Today I am 225.8 lbs wearing only underclothes. I am 5' 3.5" tall. This makes my BMI just over 40. I've been obsessed with these numbers lately, because my approval by my insurance company hinges on the numbers. If my BMI is 39.9, they will not cover my surgery, unless I had diabetes, which I don't. Luckily, my measurements on my "official" weigh in day were higher than that, so I met the BMI-40 threshold. Next I had to have a significant comorbidity to qualify. I am not hypertensive or diabetic. GERD doesn't count for Regence, although I do have mild GERD. It all hinges on the sleep study I had 2 weeks ago. My snoring has gotten worse over the last year, significantly so. My husband tells me that I do have apnea periods during my sleep. If my sleep study showed obstructive sleep apnea, that is a significant comorbidity that causes known complications later in life, and can be alleviated by weight loss. In fact, the sleep medicine doctor informed me that I do have mild sleep apnea that showed up on my sleep study, and I should start using CPAP, and lose weight. According to these conditions met, I should be approved for surgery, but that still might not happen. I won't find out until the surgeon's office submits my paperwork to my insurance for approval.

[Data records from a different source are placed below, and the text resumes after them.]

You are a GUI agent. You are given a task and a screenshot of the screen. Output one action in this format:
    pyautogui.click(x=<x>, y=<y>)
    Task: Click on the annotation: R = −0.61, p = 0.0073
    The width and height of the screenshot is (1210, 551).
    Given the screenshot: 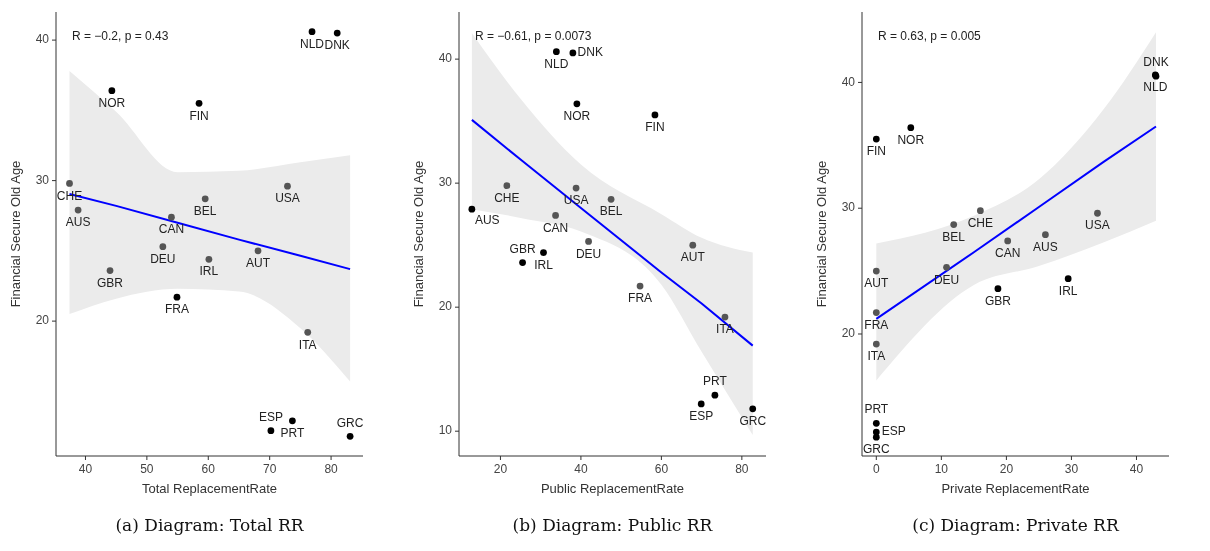 What is the action you would take?
    pyautogui.click(x=534, y=36)
    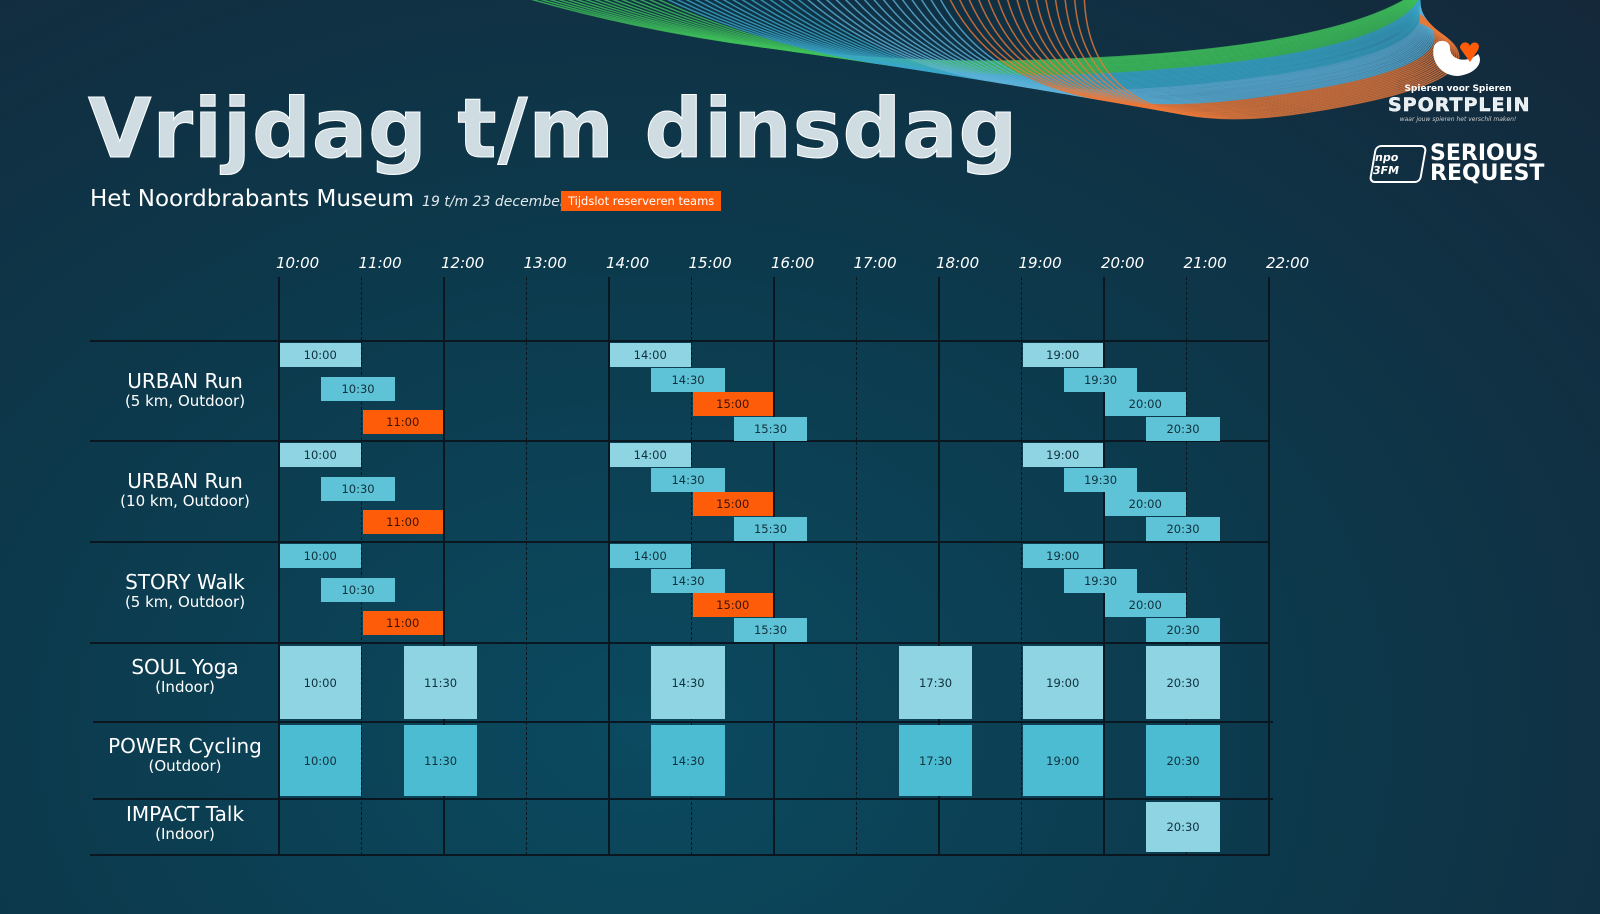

Obsessing over my exact weight in pounds (or kilos) is new for me, as I spent many years training myself not to worry about the numbers. For several years I didn't step on a scale, which didn't prevent me from gaining a lot of weight, just from feeling worse about it than I felt about not fitting into my clothes. I am hoping that I can stop obsessing about it for a little while until I have surgery, but it hasn't abated yet. If I am approved for surgery, I will have a laparoscopic Roux en Y, since that is what is covered by Regence BCBS. If I am not approved, I will have a Lap Band, which I will have to pay for myself. I would much rather have this covered by my insurance, of course, but if it can't happen, I still need to do something now, before my health starts to seriously decline and before I move on to graduate school and then hopefully parenthood.


Snippety Gibbet said...

Hi, Gwen...I'm starting to read your blog at the very beginning, so I'm looking at Februray 2007 right now. It seems as though weight wise I am at the same place you were. I could be bmi 40 or I might not be, so I'm wondering what I need to do to guarantee the numbers. Did they go by your weight from your doctors or did they go by a number at your surgeon's office? Did they weight your with clothes on or off? Sheesh, that sounds personal, but I'm really concerned about how close this thing will be. Thanks for any info you'll tell me. I'm so happy for you! Jan

Gwen said...

Let's see...my surgeon's office weighed me with clothes on each time. I tried to wear things that were heavy to ensure I would meet the threshold. They did have me take off my shoes, so heavy boots didn't help. :) But I have heard of people putting rocks in their pockets to add weight. I was really concerned about "making weight" too--there is so little difference between BMI of 39.9 and 40, but all the difference in insurance approval. But that said, I've never heard of someone not being approved because their BMI was 39.9. I'm sure it happens, but I think more often the surgeon's office fudges the numbers to make it work. I have no proof of that, just speculation. Good luck! Thanks for reading!